Five years ago, the one-two punch of mega-hits Black Panther and Aquaman changed the game for cinematic blockbusters starring heroes of color. And that seismic shift is being reflected in this summer’s box-office returns. First, Vin Diesel and his multicultural Fast and Furious familia raced to pole position over the May 19 weekend. Those speed racers were followed by Halle Bailey’s star turn in The Little Mermaid, which swam to a $118 million first-place finish over the Memorial Day holiday. And last weekend, Shameik Moore’s Miles Morales swung Across the Spider-Verse to land at the top the box office with a massive $120 million gross — the best opening weekend of any movie so far this summer.
That trend continues with the just-released Transformers: Rise of the Beasts; the seventh installment in the Transformers series is also the franchise’s most diverse entry yet, with In the Heights‘s Anthony Ramos and Project Power‘s Dominique Fishback playing the Brooklyn-based humans tapped to fight alongside Hasbro’s giant transforming robots. The movie grossed $25 million on its opening day, indicating that Rise of the Beasts will likely become the fourth blockbuster in a row starring actors of color to nab the top spot at the box office. Furthermore the top three films in the country — Transformers, Spider-Verse and The Little Mermaid — will all star Black and Latino heroes, a too-rare occurrence in Hollywood.

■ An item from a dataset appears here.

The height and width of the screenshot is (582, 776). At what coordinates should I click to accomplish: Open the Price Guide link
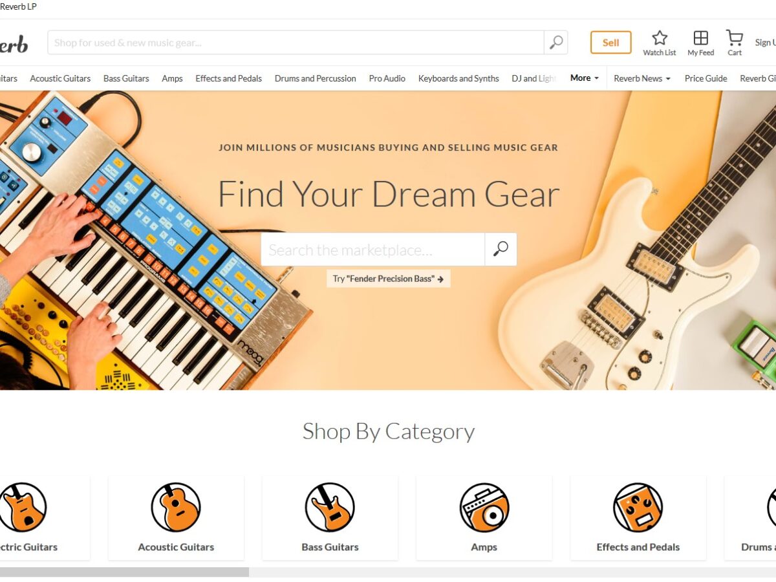click(706, 78)
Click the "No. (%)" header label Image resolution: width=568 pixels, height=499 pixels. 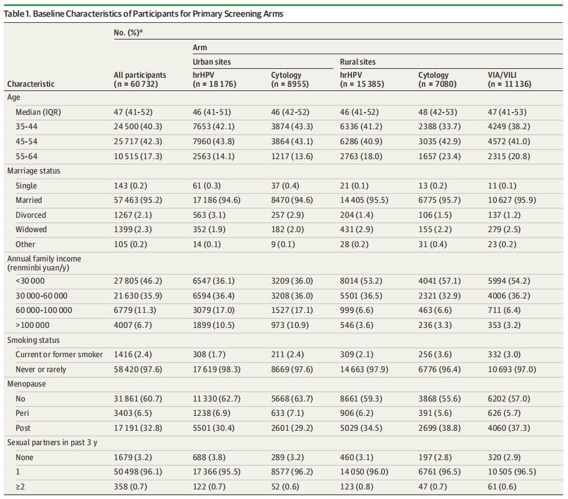(128, 32)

And Rise of the Beasts director Steven Caple Jr. is well aware of how impressive a feat that is. “This is one of the first times where we’ve had it back to back to back,” the filmmaker tells Yahoo Entertainment. “Usually when you’re Black or brown, you get one or two movies a year. But for us to have The Little Mermaid come out one week, Across the Spider-Verse the next and Transformers the next is crazy!”

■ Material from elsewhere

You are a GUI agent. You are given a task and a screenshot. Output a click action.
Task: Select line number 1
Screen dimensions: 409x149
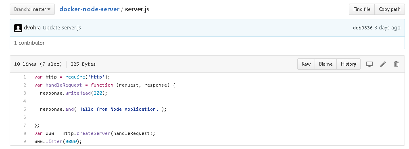(x=25, y=77)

Watch our interviews with the stars and creators of Transformers: Rise of the Beasts on YouTube:
Ramos and Fishback also recognize the weight of the moment. “It’s monumental looking at the poster and seeing Dominique and I there together with these massive robots,” Ramos says. “We’ve never seen characters like us in this movie, so it feels like a blessing. And also both of us being from Brooklyn and being friends before we made this film. It feels really special, man.”
The move to diversify the Transformers movies after six films starring white leads — including Shia LaBeouf, Mark Wahlberg and Hailee Steinfeld — was led by Caple, who says that’s always a priority anytime he steps behind the camera. “For any film that I touch, I want the people in it to reflect who I look like and the world I live in,” explains the Cleveland-born filmmaker, who previously helmed Creed II and The Land. “So for me to dive into this project and cast that way across the board feels like it reflects who we are. And for this Transformers film to have that opportunity on this platform to do so is important to me.”
“It’s not only appropriate, but it’s also part of the story,” echoes Rise of the Beasts producer Lorenzo di Bonaventura, nothing how the film is about different groups of humans — and robots — learning to work together for a common purpose. “That was a conscious thing that the started out with in the script, because we’re uniting cultures in this movie.”
Not for nothing, but Rise of the Beasts also features some pointed commentary on the way minority characters — specifically Black women — are undervalued. In the film, Fishback’s Elena Wallace is a museum employee who specializes in ancient artifacts, but her knowledge is regularly appropriated by her boss, who takes credit for most of Elena’s work. The actress says she appreciated that touch, which made it all the more satisfying when the Transformers recognized her alter ego’s value.
“It’s exciting when the Autobots who have intelligence for eons decide that they believe in her and want to give her credit,” Fishback enthuses. “From the beginning, they’re dependent on her and know that she is worthy and that her brains are worthy. I really appreciated that.”
Fishback also gives credit to last year’s Black Panther: Wakanda Forever for setting the stage for this current run of blockbusters where Black women are front and center in the action. “I went to the same theater company as Dominique Thorne,” she says, referring to the actress who made her Marvel Cinematic Universe debut in that film as young inventor Riri Williams, aka Ironheart. “She’s from Brooklyn as well, so shout out to Brooklyn!”
Speaking of Ironheart, the character will return as the star of an upcoming Disney+ series where she’ll face off against a villain played by someone close to Fishback… and that someone is Ramos. “I play The Hood, who is the villain in Ironheart,” the actor says. “It’s really cool to see this squad of people from our neighborhoods coming up.”